No picture should appear in the copy. Transcribe exactly, and only, the lines from the one with "Image resolution: width=564" through the last line of the data below.

──────── AVAILABLE RECORDS ────────

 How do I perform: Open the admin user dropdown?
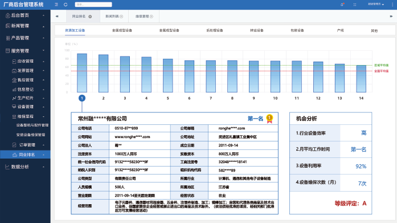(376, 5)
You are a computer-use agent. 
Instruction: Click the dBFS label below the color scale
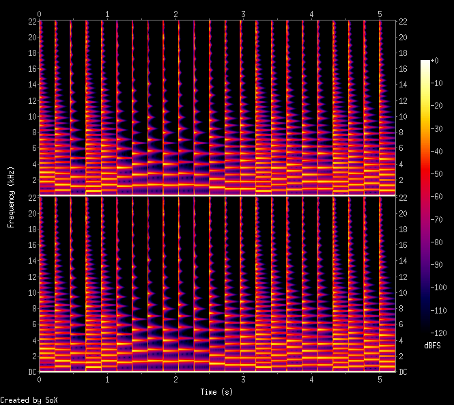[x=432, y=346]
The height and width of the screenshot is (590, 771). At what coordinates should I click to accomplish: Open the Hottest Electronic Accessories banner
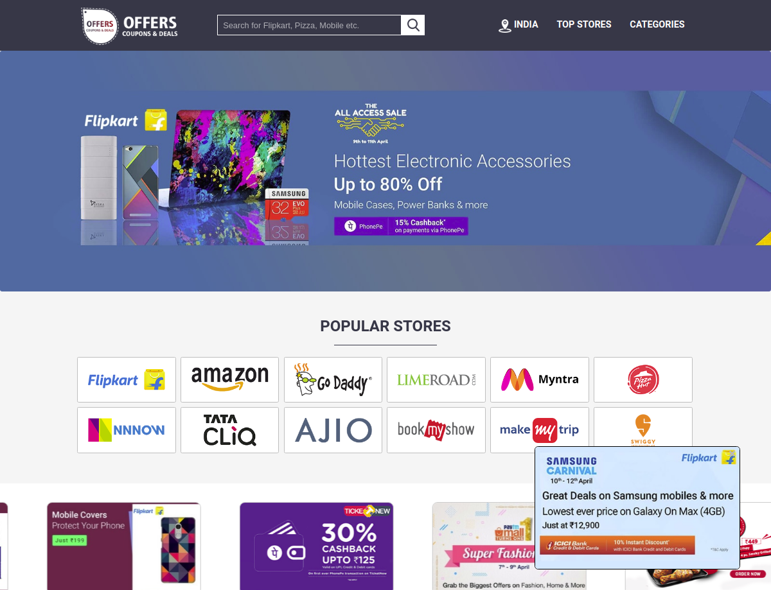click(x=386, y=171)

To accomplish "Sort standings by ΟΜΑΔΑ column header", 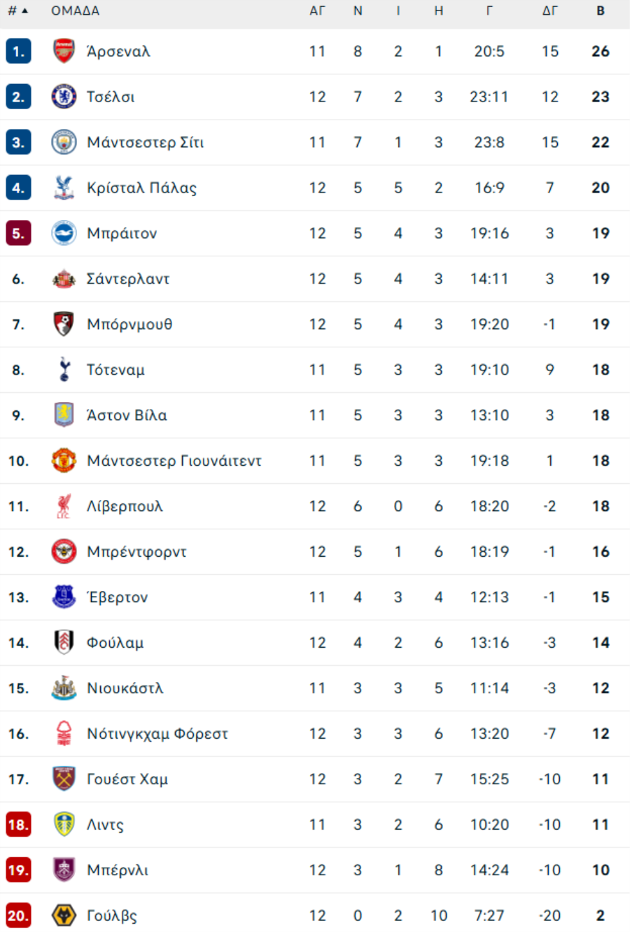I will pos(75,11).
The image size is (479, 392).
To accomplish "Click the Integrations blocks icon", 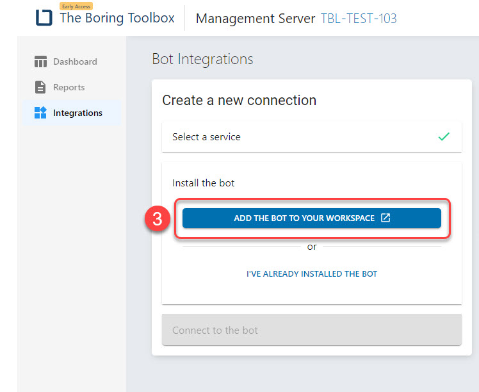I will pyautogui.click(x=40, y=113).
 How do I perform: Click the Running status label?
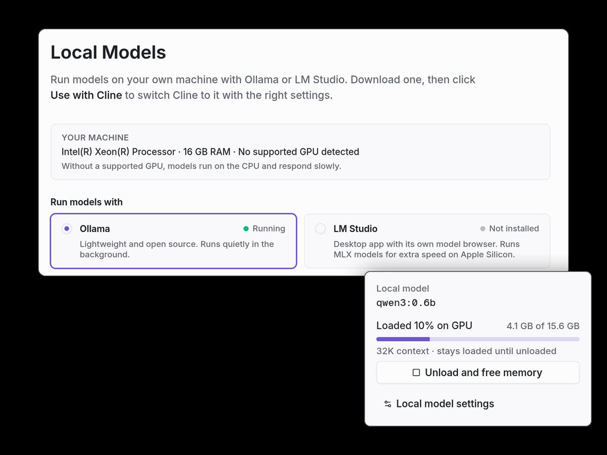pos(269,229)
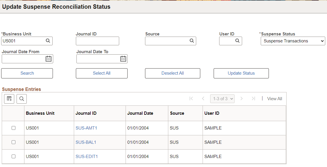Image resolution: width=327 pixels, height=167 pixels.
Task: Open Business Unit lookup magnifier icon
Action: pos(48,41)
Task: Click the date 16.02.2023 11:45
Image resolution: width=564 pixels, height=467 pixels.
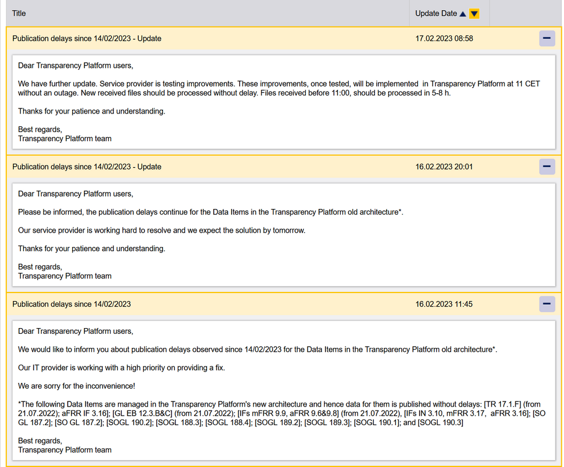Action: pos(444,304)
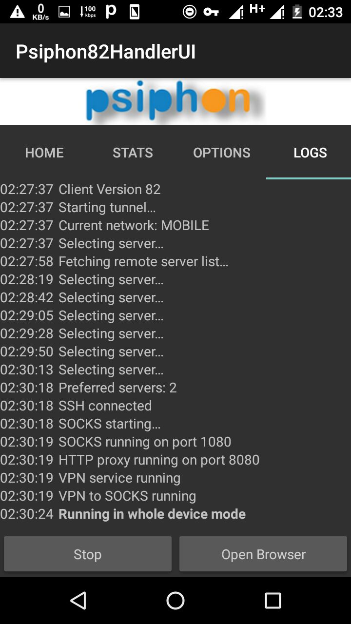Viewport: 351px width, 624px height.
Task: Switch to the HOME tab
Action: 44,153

────────

### SOLVED EXERCISE
Image resolution: width=564 pixels, height=467 pixels.
Action: pos(444,304)
Viewport: 351px width, 624px height.
Task: Switch to the HOME tab
Action: 44,153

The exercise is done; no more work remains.